Avatar: la Via dell’Acqua – Recensione del nuovo colossal di James Cameron

Avatar - La via dell'acqua è il secondo capitolo di quella che diventerà l'epopea massima di James Cameron, ecco la nostra recensione.

Tiziano Sbrozzi
Di Tiziano Sbrozzi - Senior Editor Recensioni Lettura da 6 minuti
6.5
Avatar - La via dell'acqua

Tornare: nella vita si ritorna, sempre. Torniamo a casa dopo una giornata di lavoro o studio, torniamo dopo un litigio a fare promesse e siglarle con baci alla persona amata, torniamo alla vita dopo un lutto. Il ritorno è da sempre intrinseco nella vita: che vuoi che sia, tornare ancora una volta su Pandora? Dodici anni ci hanno separato da quel pianeta azzurro tanto simile quanto differente dalla nostra Terra: allacciate le cinture, James Cameron ci presenta Avatar – La via dell’acqua.

Lasciare la propria casa

Jake Sully è oramai Olo’eyktan degli Omaticaya: con Neytiri ha costruito una rigogliosa famiglia, composta da tre figli naturali e una adottiva, probabilmente uno dei personaggi più misteriosi di tutto il film, che però per ragioni di trama vi lasceremo celato. Tutta la felicità, la spensieratezza e gli obblighi che comportano l’essere divenuto papà, pongono il nostro eroe in una veste differente rispetto allo scapestrato marine che abbiamo conosciuto in passato. Jake vive giorno per giorno conscio dell’effimerità intrinseca di quella felicità che, come spesso accade, termina bruscamente con il ritorno del genere umano su Pandora. Ebbene, come era logico immaginare, la “gente del cielo” torna in forza sul pianeta azzurro, pronta a perseguire i suoi scopi di conquista delle risorse naturali di cui il pianeta è ricco (mentre sulla Terra il popolo muore di fame, ricordate?).

Dopo un anno di permanenza, gli invasori vivono con i costanti attacchi degli Omaticaya, capitanati dalla famiglia Sully al completo. Sfortunatamente Jake si rende conto del peso delle sue azioni, costringendo sé stesso e la sua famiglia alla migrazione, lasciando il popolo che lo ha reso capoclan, papà e Uomo (nel senso di maturità che accompagna questa parola) volando lontano sugli Ikran, le bestie alate che hanno combattuto con loro nella guerra contro gli umani. Il volo termina in un arcipelago di isole dove risiede il popolo del mare, che con riluttanza accetta la presenza della famiglia Sully. Non possiamo proseguire oltre circa la trama di questa pellicola, in primo luogo perché sarebbe sbagliato rovinare la sorpresa a tutti, in seconda battuta perché questo film getta le basi per i prossimi capitoli.

########################################

COMPITI
a) Per favore, riproduci fedelmente la parte dei record che si apre con la riga contenente "Click the Zendy mascot logo" e si chiude con quella contenente "Action: 288,408", entrambe incluse. Lascia fuori le immagini.
b) Riprendi la recensione di Avatar - La via dell'acqua e continuala dopo l'ultima frase.

RECORD FORNITI
########################################

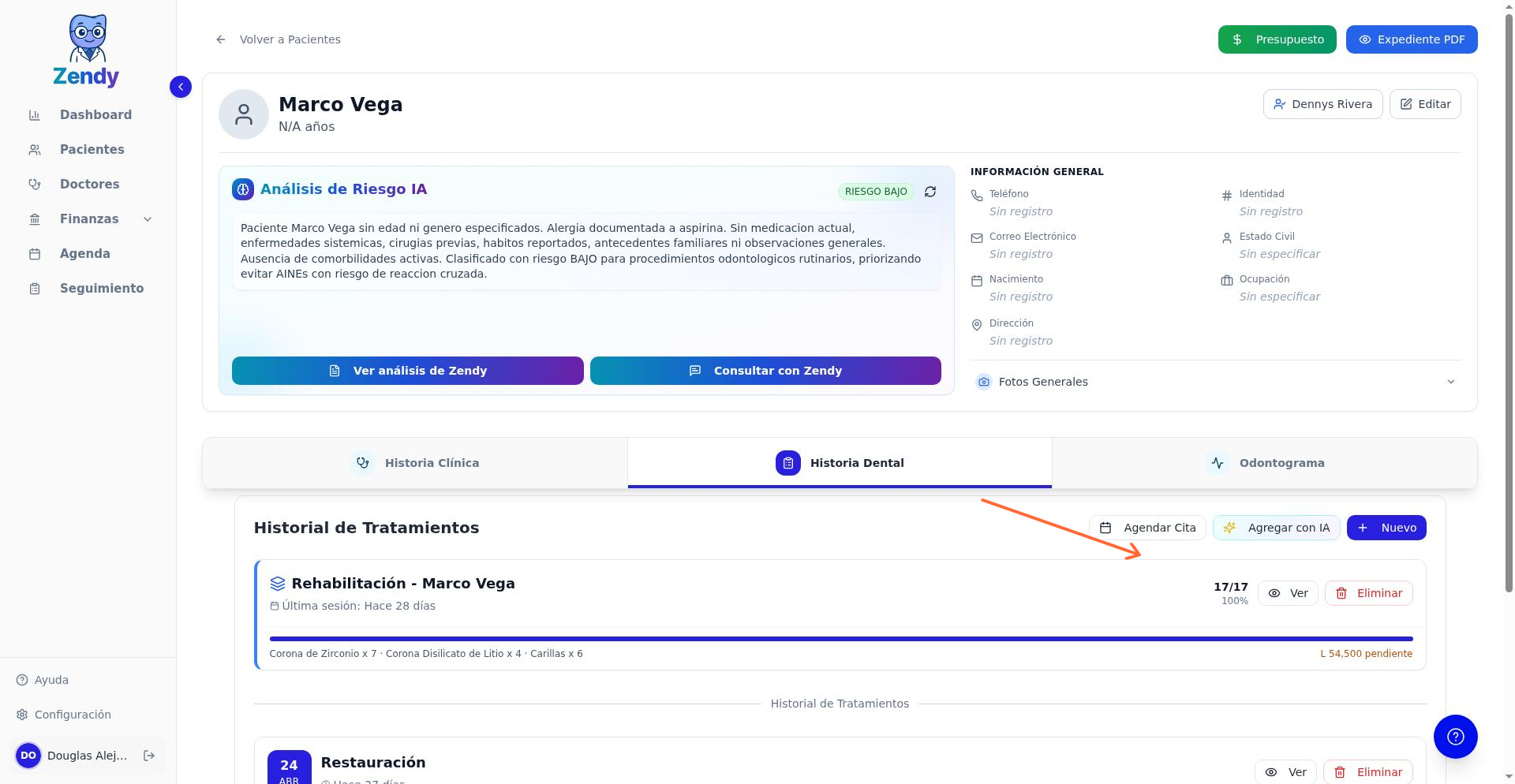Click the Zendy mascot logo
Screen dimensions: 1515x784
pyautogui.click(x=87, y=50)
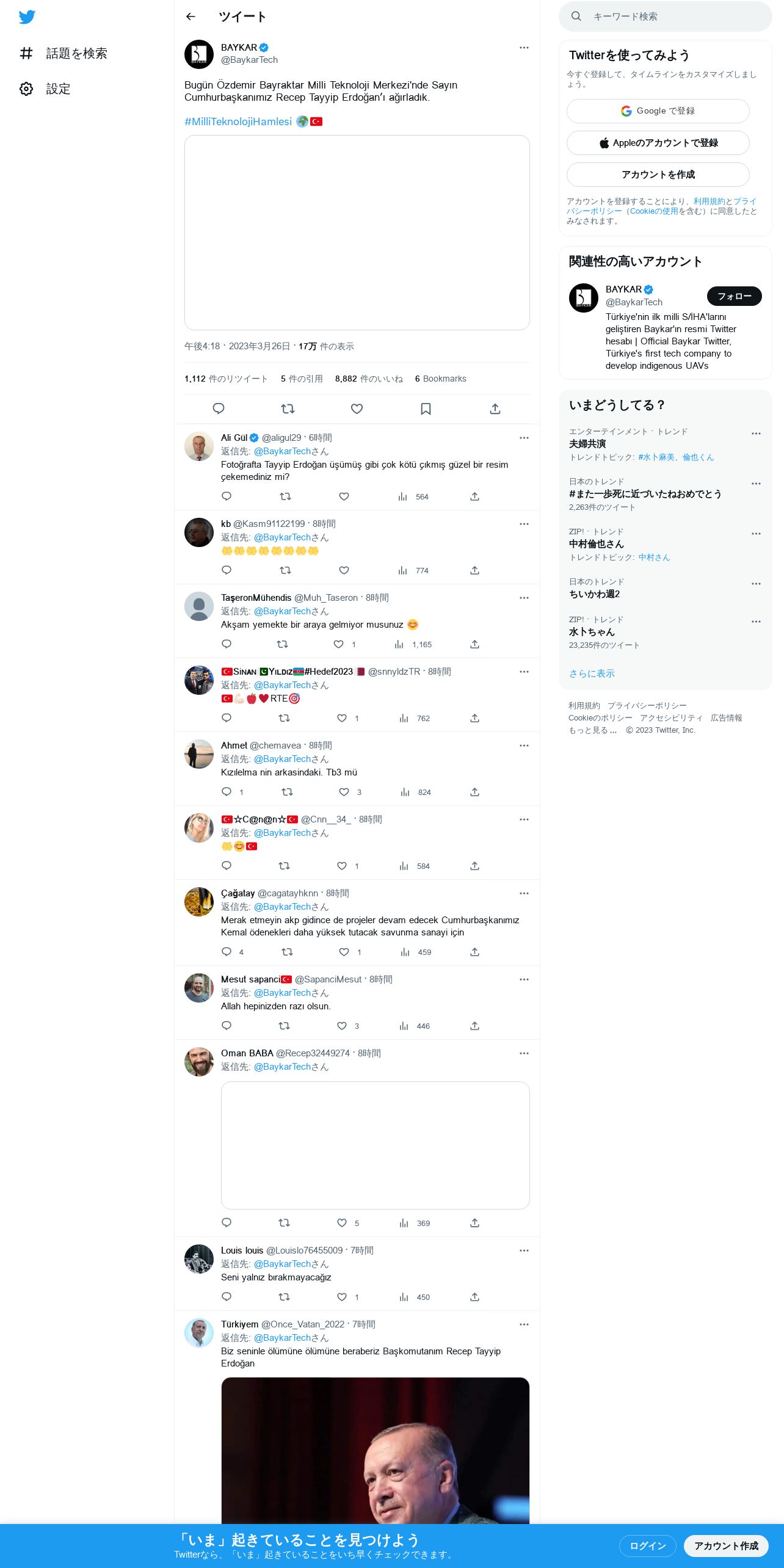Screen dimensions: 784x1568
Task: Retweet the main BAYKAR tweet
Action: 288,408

########################################

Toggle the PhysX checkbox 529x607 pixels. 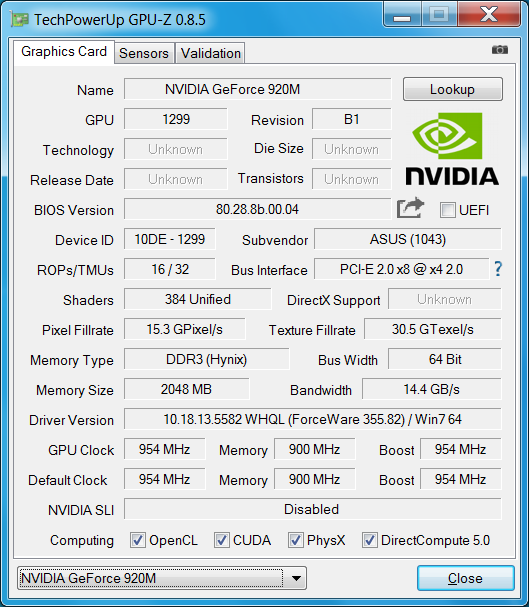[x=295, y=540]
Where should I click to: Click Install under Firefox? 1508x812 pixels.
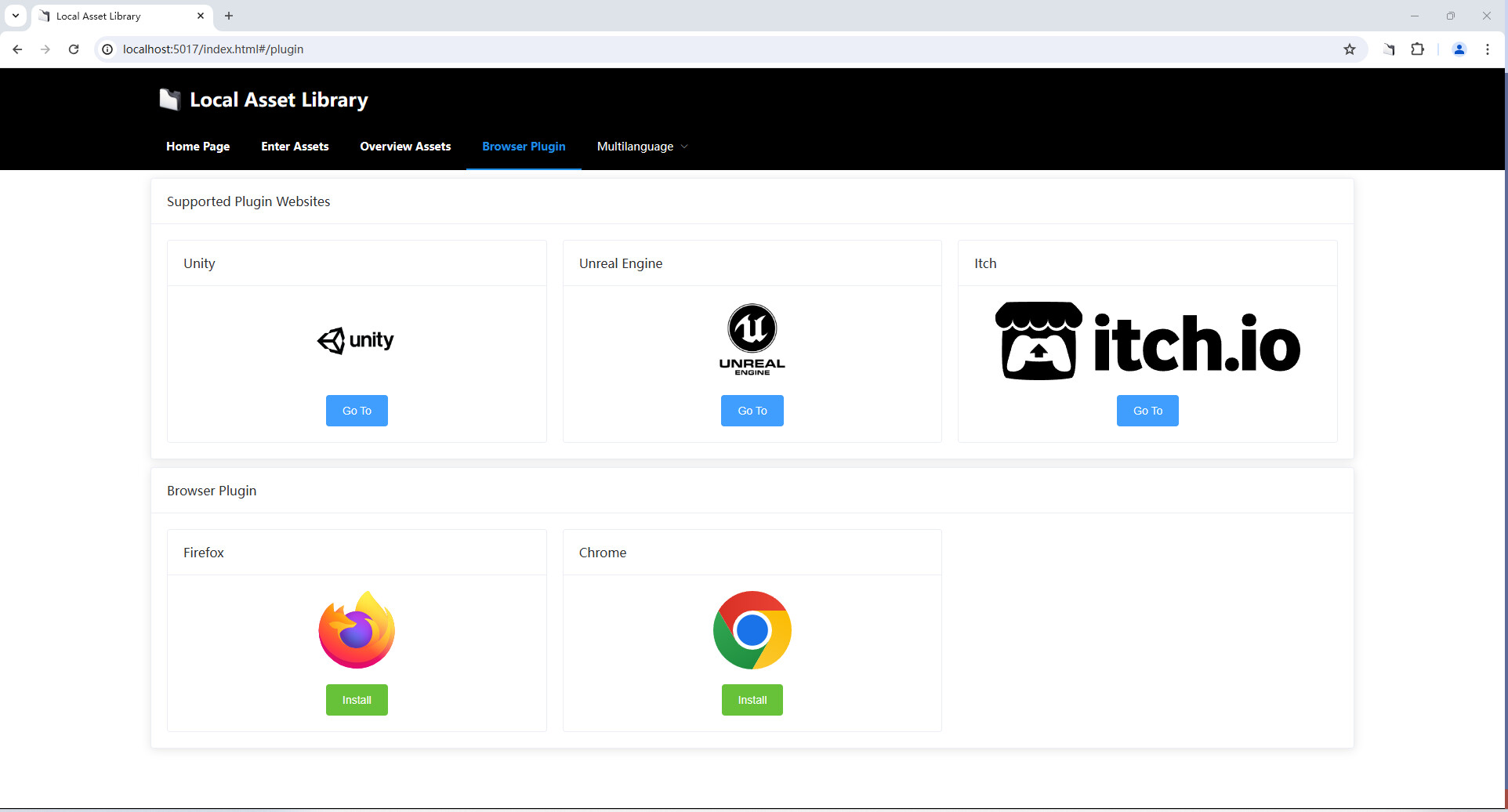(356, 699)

########################################

RISULTATI PER COMPITO
a)
Click the Zendy mascot logo
Screen dimensions: 1515x784
pyautogui.click(x=87, y=50)
Screen dimensions: 784x1568
Task: Retweet the main BAYKAR tweet
Action: 288,408

b)
Il popolo del mare

Il popolo dei Na’vi ha questa profonda connessione con il mondo di Pandora, non è un segreto, ma i Signori del Mare dove Jake porta la sua famiglia in un certo senso hanno una connessione ancora più profonda con Eywa rispetto alla controparte della foresta. La fauna marina è intrinsecamente collegata con il popolo del mare, al punto che gli stessi esseri autoctoni hanno una coda spessa e forte simile ad una pinna, i piedi sono più grandi rispetto a quelli di Jake e compagni, così come le braccia hanno la parte finale più spessa e con mani quasi palmate. Il popolo del mare ha imparato a trattenere molto a lungo il respiro, tecnica che gli consente di esplorare le profondità marine assieme ai loro amici, che variano da piccoli pesci simili al Plesiosauro (il classico mostro di Loch Ness in miniatura) a coccodrilli enormi con immense pinne simili a quelle dei pesci volanti (con cui planano sopra l’acqua).

L’integrazione della famiglia Sully avviene in maniera graduale, da qui la pellicola si sposta di fatto sui figli di Jake e Neytiri, facendoci vivere una sorta di teen drama a tratti toccante, a tratti di una noia mortale. Gli umani hanno portato su Pandora nuove armi, nuova tecnologia e nuovi mezzi di supporto sia marino che aereo: la cosa tutto sommato inspiegabile è come (o perché) questi possiedano mezzi marini modellati come gli animali, ovvero sulle navi da guerra fanno capolino dei mezzi anfibi con le fattezze di granchi giganti, mezzi subacquei che somigliano a squali o pesci di grandi dimensioni, corredati anche di pinne meccaniche. Tutto obbiettivamente bello da vedere, ma privo di uso pratico.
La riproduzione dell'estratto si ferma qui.